● To do:
Please repeat exactly the lines from the one containing "The width and height of the screenshot is (637, 430)." through the last line of the records, both included, and nothing else, leaving out any pictures.

● Data shown:
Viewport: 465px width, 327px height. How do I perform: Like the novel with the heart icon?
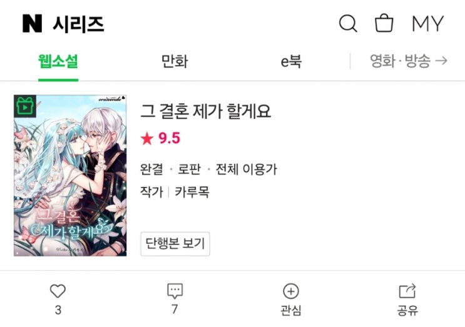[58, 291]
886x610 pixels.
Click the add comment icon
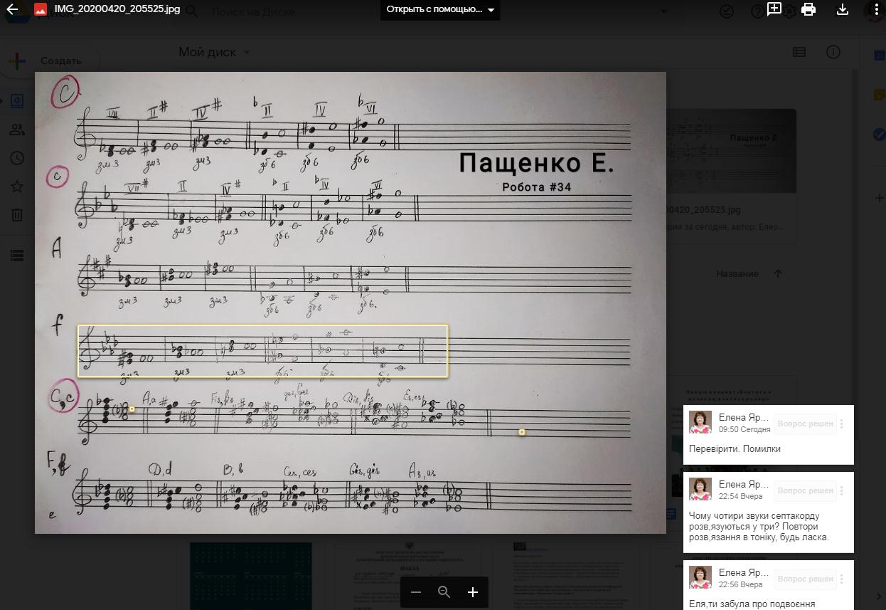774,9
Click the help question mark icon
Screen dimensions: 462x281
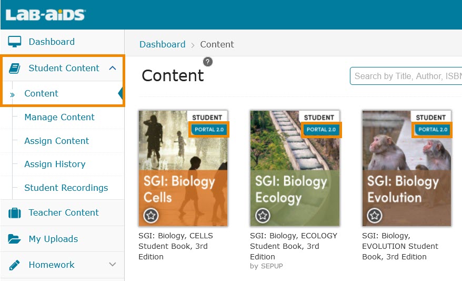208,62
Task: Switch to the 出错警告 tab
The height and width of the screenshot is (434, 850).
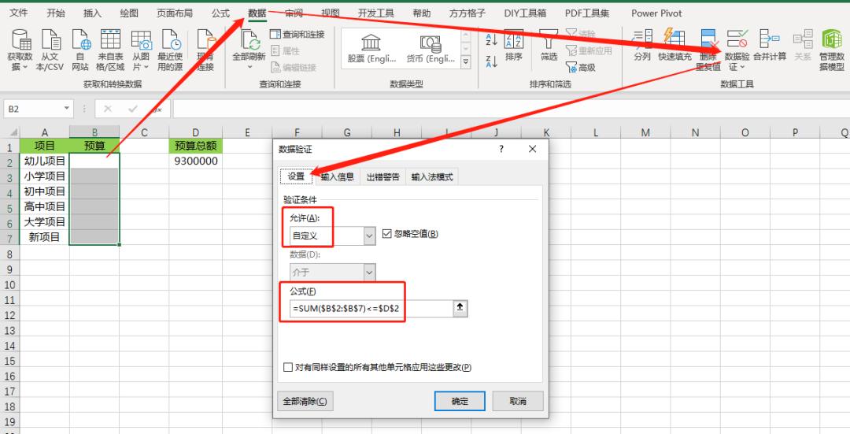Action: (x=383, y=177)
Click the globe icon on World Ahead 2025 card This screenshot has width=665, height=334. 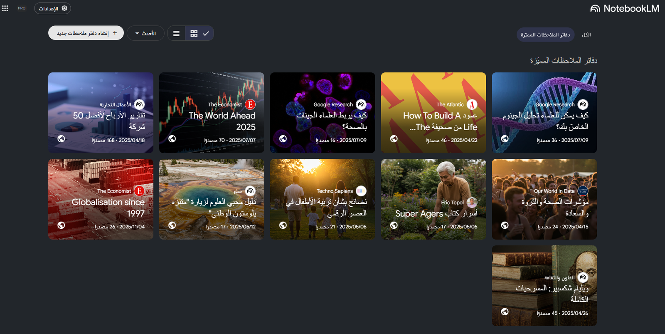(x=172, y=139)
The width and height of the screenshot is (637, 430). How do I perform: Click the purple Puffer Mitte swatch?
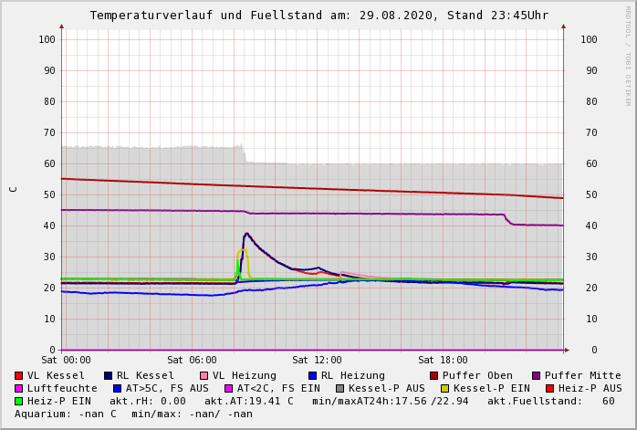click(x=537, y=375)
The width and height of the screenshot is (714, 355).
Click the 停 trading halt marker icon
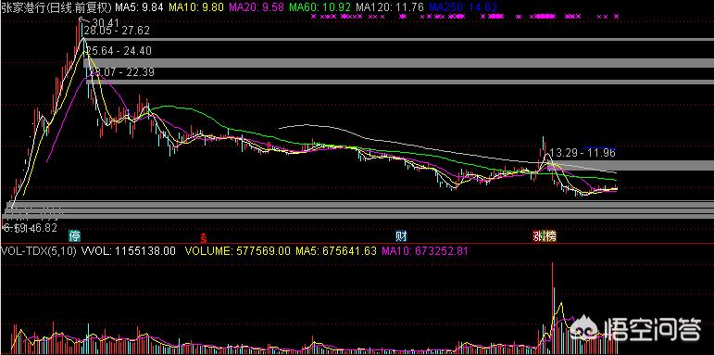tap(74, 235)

● Task output:
The width and height of the screenshot is (637, 430). How do I perform: Click the purple Puffer Mitte swatch?
click(x=537, y=375)
The width and height of the screenshot is (714, 355).
Click the 停 trading halt marker icon
tap(74, 235)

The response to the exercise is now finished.